How can housing providers ensure the heating systems in their stock comply with the updated BS 7593:2019, streamline compliance administration and reap the benefits without putting undue pressure on the process nor associated costs? Darran Burrage, National Specification Director at ADEY, puts forward a solution.
Last year, the revised BS 7593:2019 marked a step change in moving the industry towards a holistic approach to correct water treatment throughout the life of domestic heating and cooling systems. Over time, heating system water can contain a harmful build-up of sludge (black iron oxide), leading to poor water quality, which is the number one cause of boiler breakdowns. So starting with the prevention of sludge at the outset, to regularly monitoring water cleanliness and inhibitor levels, as well as long-term protection, the new guidelines ensure that the right water chemistry becomes an essential part of property maintenance.
Housing providers will need to carry out more work to comply with these new standards, however it presents an opportunity to improve processes on the ground and for records management. Reducing repair and servicing costs, potentially helping tenants to save energy and costs and ultimately, ensuring the warmth and comfort of tenants can all be achieved.
Raising the bar
Before BS 7593:2019 was updated, a chemical cleanse, followed by a fresh water flush and the addition of inhibitors, were only necessary at the commissioning stage. Filters were only deemed as ‘maybe beneficial’ as part of the flushing procedure, and regular monitoring was not prescribed.
The new British Standard states that, apart from a chemical clean, fresh water flush and the addition of an inhibitor at system commission, the concentration of additives in the water and its cleanliness have to be checked after commissioning, and annually thereafter, throughout the life of the system. Inhibitor should be re-dosed every five years or a full system water test undertaken. A permanent in-line filter should be fitted, and all the new procedures apply to both heating and cooling circuits. The increasing popularity of renewable solutions, which run on lower system temperatures, also mean that biocides are required for these solutions, and should be considered for higher temperature systems for added protection during downtime.
The introduction of regular water testing and redosing, recognises that chemical treatment is not a one-off procedure. Sludge and corrosion affect boilers from the moment they are commissioned and throughout the whole life of a heating system. With an estimated 1.8 billion boiler breakdowns occurring per year due to poor water quality, each costing an average of £270 to fix, housing providers with a portfolio of stock could end up spending thousands on repairs if water quality is not monitored and tested regularly to prevent the build-up of contaminants in the first place.
Those who do carry out water tests annually, in line with the new standards, probably find it a time-consuming process. Engineers have to visit a tenant’s property to take a water sample, which is then sent to a laboratory for in-depth testing, and wait for the results. Once these are received, the engineer must revisit the property if any element of the test requires corrective action. Dip testing is a common alternative to check water quality while on-site, but the limited results only measure the level of inhibitor in the system and are open to interpretation in regards to action required. In addition, records of on-site water tests and results have to be manually recorded. The absence of any connected technology deployed on the ground also means that there is no proof of where the water sample was taken.
Streamlining the process
The latest connected technology can help simplify this type of maintenance. The new ADEY ProCheck, for example, provides simple on-site analysis of water health in a heating system.

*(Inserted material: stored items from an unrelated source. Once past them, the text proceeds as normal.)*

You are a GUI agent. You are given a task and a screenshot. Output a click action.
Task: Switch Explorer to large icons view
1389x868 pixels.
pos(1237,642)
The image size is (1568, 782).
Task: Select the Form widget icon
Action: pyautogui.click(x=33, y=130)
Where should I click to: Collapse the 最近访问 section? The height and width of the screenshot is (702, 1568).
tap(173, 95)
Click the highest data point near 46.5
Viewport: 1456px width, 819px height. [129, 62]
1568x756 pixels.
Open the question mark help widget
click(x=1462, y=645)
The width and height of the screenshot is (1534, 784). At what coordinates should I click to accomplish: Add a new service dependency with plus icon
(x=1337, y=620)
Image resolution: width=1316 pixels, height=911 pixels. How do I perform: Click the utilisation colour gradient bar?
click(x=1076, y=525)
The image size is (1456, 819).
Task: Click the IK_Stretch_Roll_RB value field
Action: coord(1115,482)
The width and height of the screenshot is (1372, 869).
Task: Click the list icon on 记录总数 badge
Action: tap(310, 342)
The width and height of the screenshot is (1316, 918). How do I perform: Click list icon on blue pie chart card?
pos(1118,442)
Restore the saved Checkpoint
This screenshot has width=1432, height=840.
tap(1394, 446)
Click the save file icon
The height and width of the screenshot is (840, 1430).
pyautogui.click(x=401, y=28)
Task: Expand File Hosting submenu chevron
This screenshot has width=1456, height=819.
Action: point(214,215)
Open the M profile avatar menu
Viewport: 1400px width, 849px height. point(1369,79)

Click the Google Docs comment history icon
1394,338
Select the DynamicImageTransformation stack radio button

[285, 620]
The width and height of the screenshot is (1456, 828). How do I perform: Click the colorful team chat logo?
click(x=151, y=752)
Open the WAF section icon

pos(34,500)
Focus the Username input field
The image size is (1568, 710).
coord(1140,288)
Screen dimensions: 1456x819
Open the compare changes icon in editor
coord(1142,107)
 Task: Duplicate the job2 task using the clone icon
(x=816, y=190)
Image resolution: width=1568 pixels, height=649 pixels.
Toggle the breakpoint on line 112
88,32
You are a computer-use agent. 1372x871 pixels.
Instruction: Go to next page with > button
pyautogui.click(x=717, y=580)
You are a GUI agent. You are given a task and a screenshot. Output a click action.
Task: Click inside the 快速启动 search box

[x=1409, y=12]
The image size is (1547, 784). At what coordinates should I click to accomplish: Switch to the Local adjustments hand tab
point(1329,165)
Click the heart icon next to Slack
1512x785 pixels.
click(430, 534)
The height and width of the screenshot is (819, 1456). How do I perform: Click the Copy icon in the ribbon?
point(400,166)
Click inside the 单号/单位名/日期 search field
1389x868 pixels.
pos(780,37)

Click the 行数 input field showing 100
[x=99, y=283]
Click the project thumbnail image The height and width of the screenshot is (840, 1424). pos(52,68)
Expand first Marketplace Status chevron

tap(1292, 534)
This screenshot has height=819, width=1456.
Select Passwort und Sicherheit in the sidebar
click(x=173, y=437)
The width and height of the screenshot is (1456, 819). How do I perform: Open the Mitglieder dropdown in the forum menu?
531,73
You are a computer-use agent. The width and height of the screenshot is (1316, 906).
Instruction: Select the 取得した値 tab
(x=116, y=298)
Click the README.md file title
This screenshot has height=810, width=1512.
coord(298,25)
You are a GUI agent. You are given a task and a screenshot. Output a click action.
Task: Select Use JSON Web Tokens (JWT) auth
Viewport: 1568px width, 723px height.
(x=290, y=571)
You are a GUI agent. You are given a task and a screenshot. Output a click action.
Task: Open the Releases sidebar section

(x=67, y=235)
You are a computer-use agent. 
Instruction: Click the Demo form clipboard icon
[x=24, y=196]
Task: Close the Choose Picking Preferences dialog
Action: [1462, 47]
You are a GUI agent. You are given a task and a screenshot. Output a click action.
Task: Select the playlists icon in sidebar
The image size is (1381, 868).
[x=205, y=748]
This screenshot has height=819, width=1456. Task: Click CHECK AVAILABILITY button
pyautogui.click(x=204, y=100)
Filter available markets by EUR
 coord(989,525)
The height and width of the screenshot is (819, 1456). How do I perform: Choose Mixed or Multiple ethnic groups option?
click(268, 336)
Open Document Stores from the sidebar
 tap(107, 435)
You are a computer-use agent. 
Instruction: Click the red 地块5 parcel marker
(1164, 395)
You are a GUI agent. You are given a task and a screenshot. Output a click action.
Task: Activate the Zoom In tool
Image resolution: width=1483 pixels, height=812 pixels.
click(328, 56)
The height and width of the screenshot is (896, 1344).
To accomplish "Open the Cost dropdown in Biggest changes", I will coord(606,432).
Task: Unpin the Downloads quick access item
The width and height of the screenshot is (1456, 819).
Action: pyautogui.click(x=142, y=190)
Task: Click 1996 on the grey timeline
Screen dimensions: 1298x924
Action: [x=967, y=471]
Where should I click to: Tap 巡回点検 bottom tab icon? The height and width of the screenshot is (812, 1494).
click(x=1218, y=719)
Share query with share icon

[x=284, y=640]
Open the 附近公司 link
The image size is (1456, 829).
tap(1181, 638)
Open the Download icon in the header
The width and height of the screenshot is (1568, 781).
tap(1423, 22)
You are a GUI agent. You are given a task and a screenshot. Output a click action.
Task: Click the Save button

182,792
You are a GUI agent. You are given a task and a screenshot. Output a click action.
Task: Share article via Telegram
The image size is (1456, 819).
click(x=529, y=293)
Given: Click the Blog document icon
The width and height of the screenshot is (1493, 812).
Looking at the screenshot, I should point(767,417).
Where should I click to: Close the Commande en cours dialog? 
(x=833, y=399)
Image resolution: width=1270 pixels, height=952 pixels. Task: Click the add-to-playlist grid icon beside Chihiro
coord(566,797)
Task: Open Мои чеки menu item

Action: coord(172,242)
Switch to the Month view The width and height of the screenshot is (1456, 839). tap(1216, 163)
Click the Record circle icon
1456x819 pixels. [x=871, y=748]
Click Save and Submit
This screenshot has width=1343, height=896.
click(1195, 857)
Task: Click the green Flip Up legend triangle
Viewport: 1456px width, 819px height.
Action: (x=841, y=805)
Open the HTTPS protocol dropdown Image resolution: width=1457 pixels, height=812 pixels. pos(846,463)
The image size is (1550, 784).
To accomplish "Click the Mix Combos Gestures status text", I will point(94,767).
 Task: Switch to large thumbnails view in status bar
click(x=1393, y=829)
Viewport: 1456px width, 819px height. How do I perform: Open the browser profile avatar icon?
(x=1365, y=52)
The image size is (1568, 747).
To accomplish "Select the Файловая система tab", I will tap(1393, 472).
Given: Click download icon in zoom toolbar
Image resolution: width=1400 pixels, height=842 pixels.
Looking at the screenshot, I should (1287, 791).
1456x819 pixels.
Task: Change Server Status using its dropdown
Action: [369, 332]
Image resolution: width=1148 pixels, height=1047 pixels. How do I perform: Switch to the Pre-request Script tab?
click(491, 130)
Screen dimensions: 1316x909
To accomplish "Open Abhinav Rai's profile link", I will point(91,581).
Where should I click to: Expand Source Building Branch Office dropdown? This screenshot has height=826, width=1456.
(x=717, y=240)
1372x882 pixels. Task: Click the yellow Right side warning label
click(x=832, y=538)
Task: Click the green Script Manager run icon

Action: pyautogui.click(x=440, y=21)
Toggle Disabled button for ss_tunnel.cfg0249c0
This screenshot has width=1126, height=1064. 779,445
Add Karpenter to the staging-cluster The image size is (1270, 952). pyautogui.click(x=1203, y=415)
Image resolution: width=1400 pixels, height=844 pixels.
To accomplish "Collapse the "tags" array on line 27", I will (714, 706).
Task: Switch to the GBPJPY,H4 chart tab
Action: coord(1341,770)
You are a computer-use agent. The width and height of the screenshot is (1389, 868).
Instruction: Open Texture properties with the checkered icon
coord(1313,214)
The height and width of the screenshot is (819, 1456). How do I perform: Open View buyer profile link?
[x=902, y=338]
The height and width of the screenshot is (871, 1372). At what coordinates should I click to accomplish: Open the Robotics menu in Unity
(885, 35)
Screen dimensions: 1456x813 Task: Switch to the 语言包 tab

A maintenance engineer takes a water sample from the system water and carries out a dip test using the strips supplied with the kit. This strip is positioned on a test card before being scanned to the app using a smartphone camera — the scan is then analysed and verified. Much like a laboratory test, ADEY ProCheck looks specifically at the three main areas of concern: protective inhibitor levels, the level of corrosion through iron measurement and the dangers posed by the pH level present.
A report is immediately created and uploaded to a management portal, and the engineer can deal with quality issues identified there and then without the need for a second visit. The engineer’s work can be reviewed on the portal, and the valuable insights and trends offered by the test data across housing stock can be extracted and analysed by facility managers.
Opportunities to save
The new BS 7593:2019 has highlighted the need to take an end-to-end approach in treating water and maintaining its cleanliness throughout the life of heating and cooling systems. With the right technology, housing providers and their maintenance engineers have an opportunity to work more efficiently and effectively, whilst ensuring the optimum performance of domestic heating and cooling assets. Not only does this help tenants to reduce their energy bills and ensure they live in warmth and comfort, but also reduces the risk of breakdowns, to save social housing organisations time and money in the long run.